» **What you should do**:
Only one range belongs in the answer: the line holding "Powitanie (65, 92)" through the last line of the records, reproduced as is.

(Saved entries)

=== Begin Enclosure ===

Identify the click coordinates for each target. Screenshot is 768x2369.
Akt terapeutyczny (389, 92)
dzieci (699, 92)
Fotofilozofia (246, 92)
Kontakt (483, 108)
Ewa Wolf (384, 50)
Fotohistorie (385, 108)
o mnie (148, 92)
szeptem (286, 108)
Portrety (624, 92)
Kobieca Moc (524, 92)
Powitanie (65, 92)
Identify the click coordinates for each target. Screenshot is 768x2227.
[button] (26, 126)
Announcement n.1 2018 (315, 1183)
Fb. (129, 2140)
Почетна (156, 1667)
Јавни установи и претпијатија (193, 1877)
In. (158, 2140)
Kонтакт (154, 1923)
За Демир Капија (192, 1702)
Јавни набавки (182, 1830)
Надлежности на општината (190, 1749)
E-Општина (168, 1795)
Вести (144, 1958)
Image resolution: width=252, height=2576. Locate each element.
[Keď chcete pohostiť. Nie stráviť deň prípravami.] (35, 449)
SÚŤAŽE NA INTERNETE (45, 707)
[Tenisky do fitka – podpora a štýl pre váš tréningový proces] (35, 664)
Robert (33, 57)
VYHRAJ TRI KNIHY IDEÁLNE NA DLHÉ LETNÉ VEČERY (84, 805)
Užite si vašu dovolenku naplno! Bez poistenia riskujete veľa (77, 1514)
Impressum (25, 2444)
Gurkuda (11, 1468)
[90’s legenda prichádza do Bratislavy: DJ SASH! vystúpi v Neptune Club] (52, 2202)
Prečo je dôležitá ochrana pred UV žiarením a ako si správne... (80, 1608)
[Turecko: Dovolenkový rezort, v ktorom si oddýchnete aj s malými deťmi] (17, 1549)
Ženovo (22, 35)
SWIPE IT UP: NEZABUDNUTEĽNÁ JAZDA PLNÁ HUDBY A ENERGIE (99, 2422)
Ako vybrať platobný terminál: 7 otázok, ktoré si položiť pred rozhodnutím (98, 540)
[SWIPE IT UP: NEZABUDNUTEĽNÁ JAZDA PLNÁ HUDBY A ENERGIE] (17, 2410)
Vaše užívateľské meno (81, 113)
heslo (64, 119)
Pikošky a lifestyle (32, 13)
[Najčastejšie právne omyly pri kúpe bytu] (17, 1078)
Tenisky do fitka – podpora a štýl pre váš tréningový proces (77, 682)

=== End Enclosure ===

» **Solution to this task**:
Powitanie (65, 92)
Identify the click coordinates for each target. Screenshot is 768x2227.
[button] (26, 126)
Announcement n.1 2018 (315, 1183)
Fb. (129, 2140)
Почетна (156, 1667)
Јавни установи и претпијатија (193, 1877)
In. (158, 2140)
Kонтакт (154, 1923)
За Демир Капија (192, 1702)
Јавни набавки (182, 1830)
Надлежности на општината (190, 1749)
E-Општина (168, 1795)
Вести (144, 1958)
Image resolution: width=252, height=2576. Locate each element.
[Keď chcete pohostiť. Nie stráviť deň prípravami.] (35, 449)
SÚŤAŽE NA INTERNETE (45, 707)
[Tenisky do fitka – podpora a štýl pre váš tréningový proces] (35, 664)
Robert (33, 57)
VYHRAJ TRI KNIHY IDEÁLNE NA DLHÉ LETNÉ VEČERY (84, 805)
Užite si vašu dovolenku naplno! Bez poistenia riskujete veľa (77, 1514)
Impressum (25, 2444)
Gurkuda (11, 1468)
[90’s legenda prichádza do Bratislavy: DJ SASH! vystúpi v Neptune Club] (52, 2202)
Prečo je dôležitá ochrana pred UV žiarením a ako si správne... (80, 1608)
[Turecko: Dovolenkový rezort, v ktorom si oddýchnete aj s malými deťmi] (17, 1549)
Ženovo (22, 35)
SWIPE IT UP: NEZABUDNUTEĽNÁ JAZDA PLNÁ HUDBY A ENERGIE (99, 2422)
Ako vybrať platobný terminál: 7 otázok, ktoré si položiť pred rozhodnutím (98, 540)
[SWIPE IT UP: NEZABUDNUTEĽNÁ JAZDA PLNÁ HUDBY A ENERGIE] (17, 2410)
Vaše užívateľské meno (81, 113)
heslo (64, 119)
Pikošky a lifestyle (32, 13)
[Najčastejšie právne omyly pri kúpe bytu] (17, 1078)
Tenisky do fitka – podpora a štýl pre váš tréningový proces (77, 682)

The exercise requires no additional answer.